**** Quoted text ****

# Holiday side dish that is vegetarian and wheat/ gluten free.



## larry_stewart (Dec 1, 2007)

Hi,
I was invited to my sisters for the holidays and was told that I was responsible for bringing a side dish.  There will be guests who are vegetarian ( my family) and guest who has allergies to gluten.  Id like to make something that everyone can eat.  Any suggestions ??


Larry


----------



## Chief Longwind Of The North (Dec 1, 2007)

A wonderful lentil soup would make a great side, as would many bean dishes.  Of course rice and beans make up a complete protien and so would add not only great flavor, but nutritonal value as well.  Another flavor favorite is a good three-bean salad.  When done right, it is refreshingly light, with bold flavor that awakens the taste buds.

Here's a couple of recipes that I'm throwing together in my head right now.

Three bean Salad
Ingredients:
1 can whole green beans, drained
1 can whole waxed beans, drained (optional)

**** Material supplied ****

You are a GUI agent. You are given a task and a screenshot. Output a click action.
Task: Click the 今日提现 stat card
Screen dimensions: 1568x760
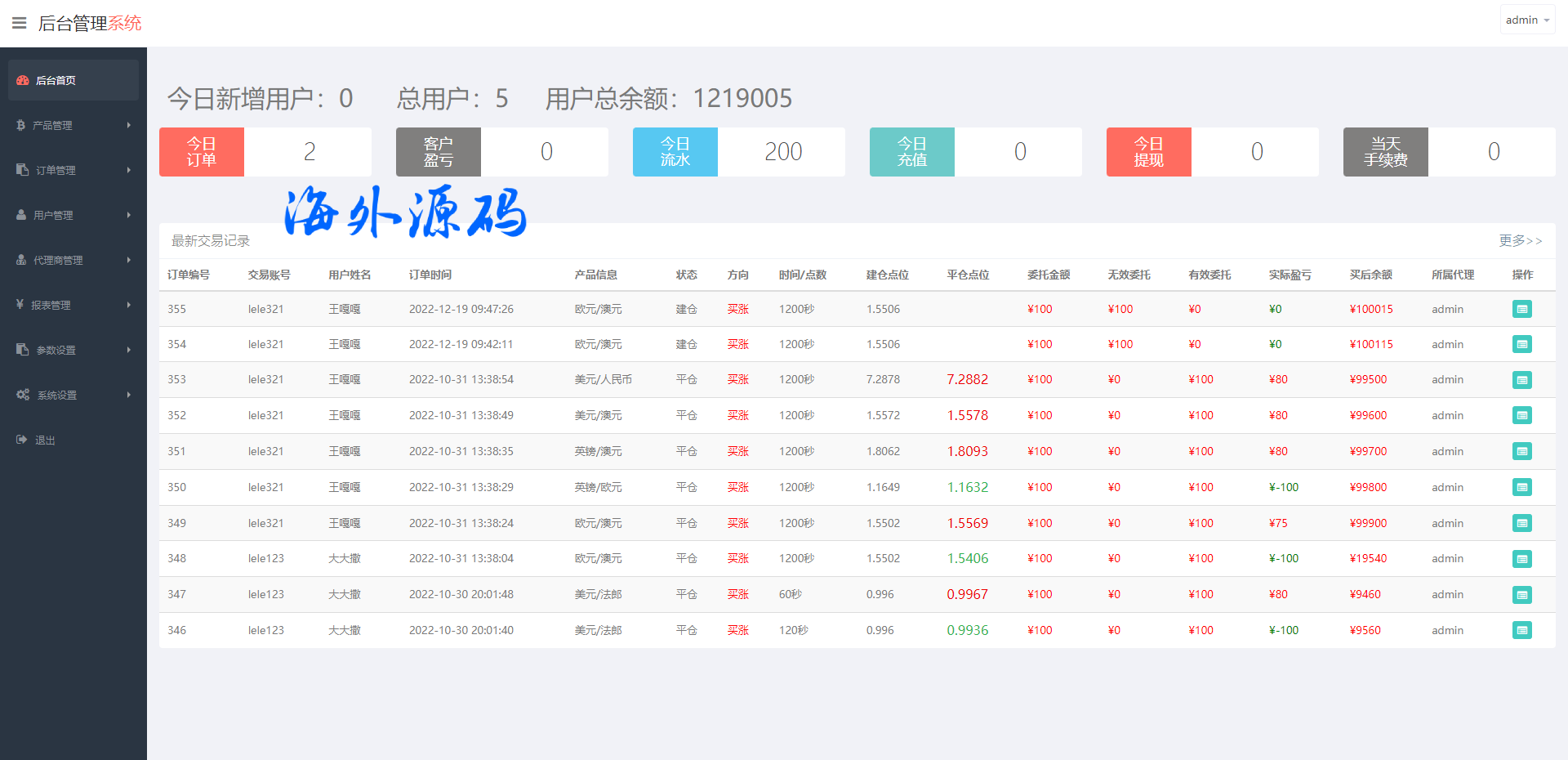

****
**** Material supplied ****

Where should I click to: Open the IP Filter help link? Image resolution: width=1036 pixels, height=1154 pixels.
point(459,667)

****

Objectives:
1/ In the side dish thread, what does the second post call "another flavor favorite"?
2/ Print the stretch of the side dish thread that opens with the words containing "A wonderful lentil" and closes with "beans, drained (optional)".

Answer set:
1/ A good three-bean salad.

2/
A wonderful lentil soup would make a great side, as would many bean dishes.  Of course rice and beans make up a complete protien and so would add not only great flavor, but nutritonal value as well.  Another flavor favorite is a good three-bean salad.  When done right, it is refreshingly light, with bold flavor that awakens the taste buds.

Here's a couple of recipes that I'm throwing together in my head right now.

Three bean Salad
Ingredients:
1 can whole green beans, drained
1 can whole waxed beans, drained (optional)